Adieu : je lève les épaules quand on me parle du meilleur des mondes possibles. Je vous embrasse de tout mon cœur. V.


4020. — À M. DARGET.
Au Délices, 7 janvier 1760[1].

Mes pauvres yeux sont les très-humbles serviteurs des vôtres, mon cher et mon ancien camarade des bords de la Sprée ; je commence à perdre les joies de ce monde, comme disait cet aveugle à Mme de Longueville, qui le prenait pour un châtré ; je commence à croire que la poésie n’a jamais fait que du mal, puisque celles dont vous me parlez vous ont attiré de si énormes tracasseries ; mais je vous jure que vous n’auriez rien à craindre quand même on imprimerait à Paris ce qui a déjà été imprimé ailleurs ; je n’ai jamais entendu parler d’une Mme d’Artigny.
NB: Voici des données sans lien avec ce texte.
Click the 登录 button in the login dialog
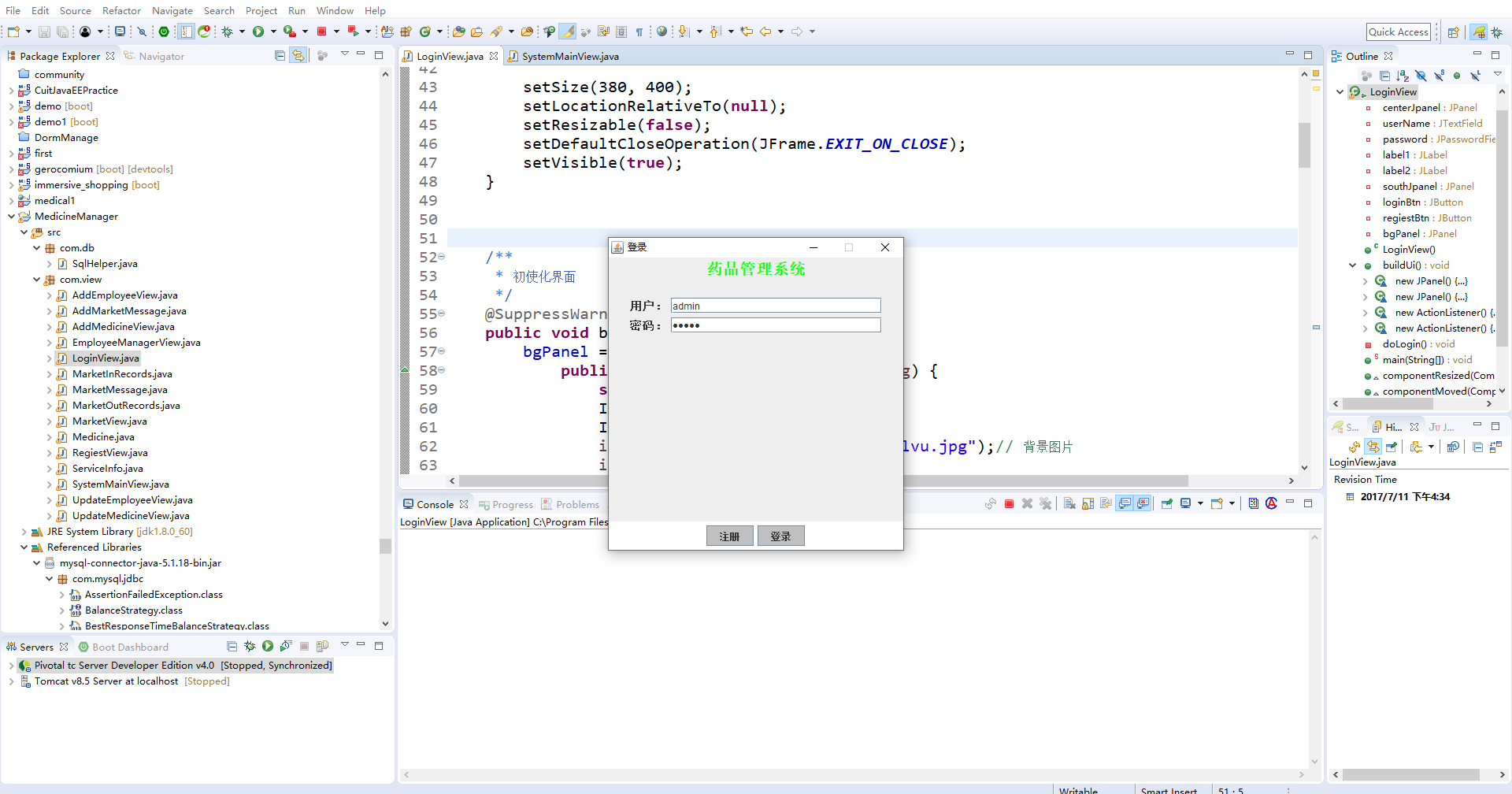This screenshot has width=1512, height=794. [780, 536]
Il vint chez moi, il y a environ deux mois, un prétendu marquis en …il, qui prétendait avoir des compliments à me faire du roi de Prusse ; ce marquis, étant à pied et n’ayant nulle lettre de recommandation, ne parvint pas jusqu’à moi. Il dit qu’il avait des choses importantes à me communiquer. Pour réponse, je lui fis donner une pistole, et je n’en ai pas entendu parler depuis. Il est difficile que ce marquis ait transcrit sous l’abbé de Prades le livre des poëshies du roi mon maître ; attendu que le roi mon maître m’a mandé qu’il avait fourré, il y a deux ans, l’abbé de Prades à la citadelle de Magdebourg. En tout cas, mon cher camarade, je peux vous répondre que vous ne serez jamais soupçonné d’une infidélité, à moins que ce ne soit avec quelques damoiselles.

Le philosophe de Sans-Souci n’est pas sans souci ; cependant il m’envoie toujours des cargaisons de vers avant de donner bataille, et après l’avoir donnée ; et avant Maxen, et pendant Maxen, et après Maxen ; et dans ces vers il y a toujours de l’esprit, et un fond de génie. Je suis toujours honteux d’être plus heureux que lui, et, révérence parler, je ne troquerais pas le château que j’ai fait bâtir à Ferney contre celui de Saus-Souci ; la liberté et

  1. Dans l’édition de Bâle, d’où elle est tirée, cette lettre est datée du 7 janvier 1759. Or la franchise des terres de Voltaire ne lui fut accordée qu’en mai 1759 (voyez lettre 3800) ; ce ne fut qu’en juillet 1759 que Maupertuis mourut entre deux capucins. Enfin le combat de Maxen est du 20 novembre 1759.